The smog won’t just be a nuisance for Western tourists during the Olympics–it could be dangerous to the 10,000+ athletes, or at least muck up the chances for some world records. “I wouldn’t expect a world record in the marathon in Beijing,” a doctor with the British Olympic Committee told German magazine Spiegel. “The issue isn’t just air quality, but the combination of heat, humidity and bad air.” The problem becomes especially apparent for endurance athletes in sports such as cycling, for which competitors can inhale 150 liters of air per minute–10 times what a Beijing office worker would consume.
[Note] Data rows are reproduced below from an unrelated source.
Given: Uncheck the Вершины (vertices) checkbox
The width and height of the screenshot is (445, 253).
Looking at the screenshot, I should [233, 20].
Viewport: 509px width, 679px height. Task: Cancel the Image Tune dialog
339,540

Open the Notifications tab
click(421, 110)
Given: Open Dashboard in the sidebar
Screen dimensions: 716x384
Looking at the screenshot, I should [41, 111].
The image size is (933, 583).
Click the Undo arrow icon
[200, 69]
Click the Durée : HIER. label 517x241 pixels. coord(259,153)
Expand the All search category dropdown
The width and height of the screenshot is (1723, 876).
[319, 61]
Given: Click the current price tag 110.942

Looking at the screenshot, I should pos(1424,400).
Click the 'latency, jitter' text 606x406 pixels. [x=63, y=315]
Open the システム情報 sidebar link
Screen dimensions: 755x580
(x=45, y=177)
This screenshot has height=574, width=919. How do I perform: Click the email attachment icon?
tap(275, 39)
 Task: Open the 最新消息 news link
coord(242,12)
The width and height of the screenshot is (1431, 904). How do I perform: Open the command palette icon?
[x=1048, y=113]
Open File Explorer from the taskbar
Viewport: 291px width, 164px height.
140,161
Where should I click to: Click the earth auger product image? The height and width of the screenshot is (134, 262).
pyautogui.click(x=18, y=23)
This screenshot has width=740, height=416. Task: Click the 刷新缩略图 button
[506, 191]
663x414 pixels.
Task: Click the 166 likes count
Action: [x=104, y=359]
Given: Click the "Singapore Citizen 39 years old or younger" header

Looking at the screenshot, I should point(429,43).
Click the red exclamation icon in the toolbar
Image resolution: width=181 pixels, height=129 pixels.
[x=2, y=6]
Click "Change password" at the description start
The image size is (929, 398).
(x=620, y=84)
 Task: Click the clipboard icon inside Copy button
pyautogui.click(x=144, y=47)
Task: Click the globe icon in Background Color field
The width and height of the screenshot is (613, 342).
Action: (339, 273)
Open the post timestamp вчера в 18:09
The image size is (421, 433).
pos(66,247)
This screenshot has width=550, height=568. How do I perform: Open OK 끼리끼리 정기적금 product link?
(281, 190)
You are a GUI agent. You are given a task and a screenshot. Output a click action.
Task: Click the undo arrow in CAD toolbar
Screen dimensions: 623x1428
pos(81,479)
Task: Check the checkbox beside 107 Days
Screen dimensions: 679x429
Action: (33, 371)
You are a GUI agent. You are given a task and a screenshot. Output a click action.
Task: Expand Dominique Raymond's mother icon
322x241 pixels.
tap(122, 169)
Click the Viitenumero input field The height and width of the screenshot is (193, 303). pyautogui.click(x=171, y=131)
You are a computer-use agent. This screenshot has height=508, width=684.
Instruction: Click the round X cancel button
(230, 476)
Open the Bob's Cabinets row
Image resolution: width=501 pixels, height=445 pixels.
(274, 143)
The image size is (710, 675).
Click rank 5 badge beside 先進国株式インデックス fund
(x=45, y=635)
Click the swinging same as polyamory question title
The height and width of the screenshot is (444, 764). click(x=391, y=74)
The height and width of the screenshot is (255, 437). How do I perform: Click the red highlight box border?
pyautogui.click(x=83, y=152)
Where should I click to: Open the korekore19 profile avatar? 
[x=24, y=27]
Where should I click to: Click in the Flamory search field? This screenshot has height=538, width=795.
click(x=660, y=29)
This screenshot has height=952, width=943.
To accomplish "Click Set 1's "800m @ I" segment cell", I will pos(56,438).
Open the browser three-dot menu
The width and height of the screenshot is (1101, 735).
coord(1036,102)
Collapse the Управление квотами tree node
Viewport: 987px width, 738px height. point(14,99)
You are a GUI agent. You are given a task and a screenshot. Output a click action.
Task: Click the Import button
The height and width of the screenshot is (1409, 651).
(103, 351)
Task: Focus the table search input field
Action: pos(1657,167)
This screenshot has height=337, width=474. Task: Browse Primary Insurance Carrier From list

Smog has already reared its head in past Olympics like Mexico City and Los Angeles. At the last Olympics in Athens, 20% of U.S. athletes had trouble breathing through the smog. Since it’s so late in the game, with the opening ceremony a year from the 8th, one fix is just to move some of the strenuous outdoor events to coastal cities with less smog, such as Qingdao (where the sailing competitions are already held) and Hong Kong (equestrian). To their credit, the Beijing government is doing as much as it can – with plans to take 1 million cars off the road for two weeks this August as a trial for next year. Though that still leaves 2 million cars on the road, roughly the equivalent to Manhattan’s traffic load. For now, locals are the ones paying the cost–a World Bank report last month suggested perhaps 750,000 people die prematurely each year from the pollution, a figure the Chinese government removed from the report. But come next August, revelers will no doubt see plenty of green trees, blue skies (think rain-busting cannons), and umbrella-toting tour guides.